### Problem description:
All entries must be given again in full, exactly as they were supplied.

Saved entries:
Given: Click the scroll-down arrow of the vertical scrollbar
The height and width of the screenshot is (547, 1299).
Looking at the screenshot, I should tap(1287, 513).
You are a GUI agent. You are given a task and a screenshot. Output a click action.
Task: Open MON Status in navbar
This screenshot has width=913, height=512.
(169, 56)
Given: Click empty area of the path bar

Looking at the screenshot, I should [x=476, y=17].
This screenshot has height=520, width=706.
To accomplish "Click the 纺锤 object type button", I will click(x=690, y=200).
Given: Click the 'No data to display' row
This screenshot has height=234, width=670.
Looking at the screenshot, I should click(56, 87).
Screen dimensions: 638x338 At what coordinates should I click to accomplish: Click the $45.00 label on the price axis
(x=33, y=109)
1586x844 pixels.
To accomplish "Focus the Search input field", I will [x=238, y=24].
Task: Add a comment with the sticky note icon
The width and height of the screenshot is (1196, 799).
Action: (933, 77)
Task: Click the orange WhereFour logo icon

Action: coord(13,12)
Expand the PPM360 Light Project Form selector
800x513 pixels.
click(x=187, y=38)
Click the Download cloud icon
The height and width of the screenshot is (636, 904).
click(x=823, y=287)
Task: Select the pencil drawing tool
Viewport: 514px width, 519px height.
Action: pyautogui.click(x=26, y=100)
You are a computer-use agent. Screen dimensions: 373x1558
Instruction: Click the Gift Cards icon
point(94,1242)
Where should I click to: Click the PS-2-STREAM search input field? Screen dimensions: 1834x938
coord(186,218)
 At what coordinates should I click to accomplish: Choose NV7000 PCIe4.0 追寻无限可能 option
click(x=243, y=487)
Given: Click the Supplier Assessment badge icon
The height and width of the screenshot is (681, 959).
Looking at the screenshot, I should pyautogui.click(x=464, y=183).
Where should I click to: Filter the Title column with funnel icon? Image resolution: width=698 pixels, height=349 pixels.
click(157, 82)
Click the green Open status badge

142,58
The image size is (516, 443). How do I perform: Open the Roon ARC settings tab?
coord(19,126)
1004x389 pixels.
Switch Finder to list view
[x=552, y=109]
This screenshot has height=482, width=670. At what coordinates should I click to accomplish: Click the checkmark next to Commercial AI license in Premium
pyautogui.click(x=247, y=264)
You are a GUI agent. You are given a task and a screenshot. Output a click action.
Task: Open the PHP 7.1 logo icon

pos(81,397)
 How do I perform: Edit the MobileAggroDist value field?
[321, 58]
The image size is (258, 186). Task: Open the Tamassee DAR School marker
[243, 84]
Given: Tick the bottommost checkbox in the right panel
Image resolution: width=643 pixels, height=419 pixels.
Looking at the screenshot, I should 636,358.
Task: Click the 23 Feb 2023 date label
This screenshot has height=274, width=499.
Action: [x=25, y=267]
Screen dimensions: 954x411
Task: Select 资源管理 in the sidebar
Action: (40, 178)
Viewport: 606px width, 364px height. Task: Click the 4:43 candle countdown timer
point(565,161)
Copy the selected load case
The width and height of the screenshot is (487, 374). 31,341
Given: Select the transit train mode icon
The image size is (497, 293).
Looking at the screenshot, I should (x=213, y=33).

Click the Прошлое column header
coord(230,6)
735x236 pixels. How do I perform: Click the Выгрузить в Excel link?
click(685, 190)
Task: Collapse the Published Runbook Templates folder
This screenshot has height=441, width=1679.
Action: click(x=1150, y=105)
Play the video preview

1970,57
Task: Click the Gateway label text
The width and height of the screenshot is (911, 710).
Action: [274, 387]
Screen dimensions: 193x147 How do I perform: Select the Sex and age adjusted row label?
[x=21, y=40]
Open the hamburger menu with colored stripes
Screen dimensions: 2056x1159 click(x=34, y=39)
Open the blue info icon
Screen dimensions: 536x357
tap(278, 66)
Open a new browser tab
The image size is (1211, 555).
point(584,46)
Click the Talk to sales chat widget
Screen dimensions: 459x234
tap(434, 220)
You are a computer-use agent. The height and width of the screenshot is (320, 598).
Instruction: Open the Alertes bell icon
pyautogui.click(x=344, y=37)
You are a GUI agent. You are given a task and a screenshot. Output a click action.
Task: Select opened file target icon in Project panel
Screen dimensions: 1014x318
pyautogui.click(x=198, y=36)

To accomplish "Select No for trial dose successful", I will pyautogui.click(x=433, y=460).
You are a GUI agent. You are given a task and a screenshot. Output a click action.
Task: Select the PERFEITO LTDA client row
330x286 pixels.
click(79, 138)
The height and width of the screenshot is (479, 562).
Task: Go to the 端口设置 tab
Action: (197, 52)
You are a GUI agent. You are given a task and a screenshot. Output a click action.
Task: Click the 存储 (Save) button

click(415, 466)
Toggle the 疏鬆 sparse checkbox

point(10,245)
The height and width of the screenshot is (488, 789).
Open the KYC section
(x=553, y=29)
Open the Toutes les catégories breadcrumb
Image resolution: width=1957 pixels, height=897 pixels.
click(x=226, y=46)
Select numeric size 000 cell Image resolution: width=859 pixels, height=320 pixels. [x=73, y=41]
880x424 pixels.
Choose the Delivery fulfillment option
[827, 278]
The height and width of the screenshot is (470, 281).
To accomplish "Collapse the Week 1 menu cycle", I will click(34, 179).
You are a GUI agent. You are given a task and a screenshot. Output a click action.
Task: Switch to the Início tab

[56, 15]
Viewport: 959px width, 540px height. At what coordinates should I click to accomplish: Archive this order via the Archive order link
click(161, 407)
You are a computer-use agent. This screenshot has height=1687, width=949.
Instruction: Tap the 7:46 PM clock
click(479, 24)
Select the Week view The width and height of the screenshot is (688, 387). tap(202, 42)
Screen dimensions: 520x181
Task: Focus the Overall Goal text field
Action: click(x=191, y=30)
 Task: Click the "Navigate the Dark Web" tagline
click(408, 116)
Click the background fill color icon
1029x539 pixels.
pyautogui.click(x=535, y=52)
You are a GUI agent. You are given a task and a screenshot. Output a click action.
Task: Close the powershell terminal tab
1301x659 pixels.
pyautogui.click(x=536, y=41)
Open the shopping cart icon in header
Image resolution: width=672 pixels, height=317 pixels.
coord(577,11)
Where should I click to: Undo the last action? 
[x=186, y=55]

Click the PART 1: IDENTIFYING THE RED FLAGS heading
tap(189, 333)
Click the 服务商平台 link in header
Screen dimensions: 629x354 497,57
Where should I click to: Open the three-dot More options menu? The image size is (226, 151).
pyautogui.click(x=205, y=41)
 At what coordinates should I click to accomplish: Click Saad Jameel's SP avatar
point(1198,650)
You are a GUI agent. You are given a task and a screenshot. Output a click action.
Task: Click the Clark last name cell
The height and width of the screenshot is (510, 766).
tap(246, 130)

### Your solution:
Given: Click the scroll-down arrow of the vertical scrollbar
The height and width of the screenshot is (547, 1299).
Looking at the screenshot, I should tap(1287, 513).
You are a GUI agent. You are given a task and a screenshot. Output a click action.
Task: Open MON Status in navbar
This screenshot has width=913, height=512.
(169, 56)
Given: Click empty area of the path bar

Looking at the screenshot, I should [x=476, y=17].
This screenshot has height=520, width=706.
To accomplish "Click the 纺锤 object type button", I will click(x=690, y=200).
Given: Click the 'No data to display' row
This screenshot has height=234, width=670.
Looking at the screenshot, I should click(56, 87).
Screen dimensions: 638x338 At what coordinates should I click to accomplish: Click the $45.00 label on the price axis
(x=33, y=109)
1586x844 pixels.
To accomplish "Focus the Search input field", I will [x=238, y=24].
Task: Add a comment with the sticky note icon
The width and height of the screenshot is (1196, 799).
Action: (933, 77)
Task: Click the orange WhereFour logo icon

Action: coord(13,12)
Expand the PPM360 Light Project Form selector
800x513 pixels.
click(x=187, y=38)
Click the Download cloud icon
The height and width of the screenshot is (636, 904).
click(x=823, y=287)
Task: Select the pencil drawing tool
Viewport: 514px width, 519px height.
Action: pyautogui.click(x=26, y=100)
You are a computer-use agent. Screen dimensions: 373x1558
Instruction: Click the Gift Cards icon
point(94,1242)
Where should I click to: Click the PS-2-STREAM search input field? Screen dimensions: 1834x938
coord(186,218)
 At what coordinates should I click to accomplish: Choose NV7000 PCIe4.0 追寻无限可能 option
click(x=243, y=487)
Given: Click the Supplier Assessment badge icon
The height and width of the screenshot is (681, 959).
Looking at the screenshot, I should pyautogui.click(x=464, y=183).
Where should I click to: Filter the Title column with funnel icon? Image resolution: width=698 pixels, height=349 pixels.
click(157, 82)
Click the green Open status badge

142,58
The image size is (516, 443). How do I perform: Open the Roon ARC settings tab?
coord(19,126)
1004x389 pixels.
Switch Finder to list view
[x=552, y=109]
This screenshot has height=482, width=670. At what coordinates should I click to accomplish: Click the checkmark next to Commercial AI license in Premium
pyautogui.click(x=247, y=264)
You are a GUI agent. You are given a task and a screenshot. Output a click action.
Task: Open the PHP 7.1 logo icon

pos(81,397)
 How do I perform: Edit the MobileAggroDist value field?
[321, 58]
The image size is (258, 186). Task: Open the Tamassee DAR School marker
[243, 84]
Given: Tick the bottommost checkbox in the right panel
Image resolution: width=643 pixels, height=419 pixels.
Looking at the screenshot, I should 636,358.
Task: Click the 23 Feb 2023 date label
This screenshot has height=274, width=499.
Action: [x=25, y=267]
Screen dimensions: 954x411
Task: Select 资源管理 in the sidebar
Action: (40, 178)
Viewport: 606px width, 364px height. Task: Click the 4:43 candle countdown timer
point(565,161)
Copy the selected load case
The width and height of the screenshot is (487, 374). 31,341
Given: Select the transit train mode icon
The image size is (497, 293).
Looking at the screenshot, I should (x=213, y=33).

Click the Прошлое column header
coord(230,6)
735x236 pixels. How do I perform: Click the Выгрузить в Excel link?
click(685, 190)
Task: Collapse the Published Runbook Templates folder
This screenshot has height=441, width=1679.
Action: click(x=1150, y=105)
Play the video preview

1970,57
Task: Click the Gateway label text
The width and height of the screenshot is (911, 710).
Action: [274, 387]
Screen dimensions: 193x147 How do I perform: Select the Sex and age adjusted row label?
[x=21, y=40]
Open the hamburger menu with colored stripes
Screen dimensions: 2056x1159 click(x=34, y=39)
Open the blue info icon
Screen dimensions: 536x357
tap(278, 66)
Open a new browser tab
The image size is (1211, 555).
point(584,46)
Click the Talk to sales chat widget
Screen dimensions: 459x234
tap(434, 220)
You are a computer-use agent. The height and width of the screenshot is (320, 598).
Instruction: Open the Alertes bell icon
pyautogui.click(x=344, y=37)
You are a GUI agent. You are given a task and a screenshot. Output a click action.
Task: Select opened file target icon in Project panel
Screen dimensions: 1014x318
pyautogui.click(x=198, y=36)

To accomplish "Select No for trial dose successful", I will pyautogui.click(x=433, y=460).
You are a GUI agent. You are given a task and a screenshot. Output a click action.
Task: Select the PERFEITO LTDA client row
330x286 pixels.
click(79, 138)
The height and width of the screenshot is (479, 562).
Task: Go to the 端口设置 tab
Action: (197, 52)
You are a GUI agent. You are given a task and a screenshot. Output a click action.
Task: Click the 存储 (Save) button

click(415, 466)
Toggle the 疏鬆 sparse checkbox

point(10,245)
The height and width of the screenshot is (488, 789).
Open the KYC section
(x=553, y=29)
Open the Toutes les catégories breadcrumb
Image resolution: width=1957 pixels, height=897 pixels.
click(x=226, y=46)
Select numeric size 000 cell Image resolution: width=859 pixels, height=320 pixels. [x=73, y=41]
880x424 pixels.
Choose the Delivery fulfillment option
[827, 278]
The height and width of the screenshot is (470, 281).
To accomplish "Collapse the Week 1 menu cycle", I will click(34, 179).
You are a GUI agent. You are given a task and a screenshot. Output a click action.
Task: Switch to the Início tab

[56, 15]
Viewport: 959px width, 540px height. At what coordinates should I click to accomplish: Archive this order via the Archive order link
click(161, 407)
You are a computer-use agent. This screenshot has height=1687, width=949.
Instruction: Tap the 7:46 PM clock
click(479, 24)
Select the Week view The width and height of the screenshot is (688, 387). tap(202, 42)
Screen dimensions: 520x181
Task: Focus the Overall Goal text field
Action: click(x=191, y=30)
 Task: Click the "Navigate the Dark Web" tagline
click(408, 116)
Click the background fill color icon
1029x539 pixels.
pyautogui.click(x=535, y=52)
You are a GUI agent. You are given a task and a screenshot. Output a click action.
Task: Close the powershell terminal tab
1301x659 pixels.
pyautogui.click(x=536, y=41)
Open the shopping cart icon in header
Image resolution: width=672 pixels, height=317 pixels.
coord(577,11)
Where should I click to: Undo the last action? 
[x=186, y=55]

Click the PART 1: IDENTIFYING THE RED FLAGS heading
tap(189, 333)
Click the 服务商平台 link in header
Screen dimensions: 629x354 497,57
Where should I click to: Open the three-dot More options menu? The image size is (226, 151).
pyautogui.click(x=205, y=41)
 At what coordinates should I click to accomplish: Click Saad Jameel's SP avatar
point(1198,650)
You are a GUI agent. You are given a task and a screenshot. Output a click action.
Task: Click the Clark last name cell
The height and width of the screenshot is (510, 766).
tap(246, 130)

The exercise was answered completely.